Rules of the Facebook relationship status
Facebook is omnipresent in our lives, including (or especially) when it comes to relationships. Perfect. Relationships aren't tricky enough, now we have to learn how to navigate/interpret/tolerate the public social interactions of the people we date? As much fun as people think Facebook is, most agree it can be more harmful than helpful when it comes to new relationships. In order to share the rules of the Facebook relationship status, we went straight to the source and asked folks on Facebook what they think. Here is what we learned.

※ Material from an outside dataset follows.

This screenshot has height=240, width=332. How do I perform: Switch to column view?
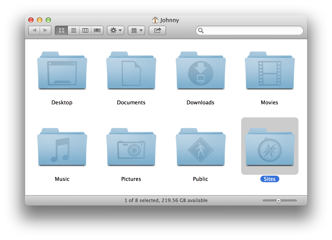(85, 30)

Don't abuse the relationship status
According to Vince, who is in his 20s and in a relationship, women take being publicly declared as "in a relationship" as one step down from marriage. This makes sense. When you start dating someone, you tell a few close friends. You don't broadcast it to every acquaintance you have, just in case things blow up in your face. That's a lot of explaining to do! You typically only tell everyone you know after you are engaged. At least that was the barometer for the seriousness of a relationship before Facebook. When you tell everyone in your social network that you are in a relationship, it makes sense that this would be interpreted as serious. Justin, in college and in his late 20s, takes a different angle on being careful about the "in a relationship" status. He maintains that it should only be used "in dire circumstances" -- the ones that equate to "an engine being out and a loss of cabin pressure." In other words, Justin warns, changing your status to "in a relationship" can be used to fix a lot of relationship issues, but this can only be done once. So time this maneuver wisely and proceed cautiously.

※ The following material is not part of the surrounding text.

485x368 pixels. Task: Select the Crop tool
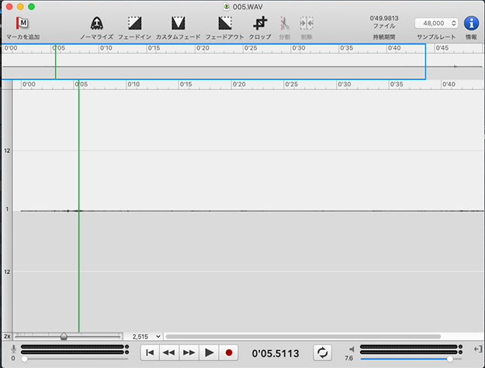[260, 24]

Is it really anyone's business
Marissa, single mom of two, says no. She feels it is just one more way for people to get all up in your business and she says it jinxes the relationship. She's not alone. Jennifer, a single mom in her early 40s, agrees: "The minute you post your relationship status is the minute it starts to fail." The tattoo theory (the one that states if you tattoo your honey's name on your person, you will break up shortly afterward) seems to apply to Facebook relationship statuses as well. You've been warned.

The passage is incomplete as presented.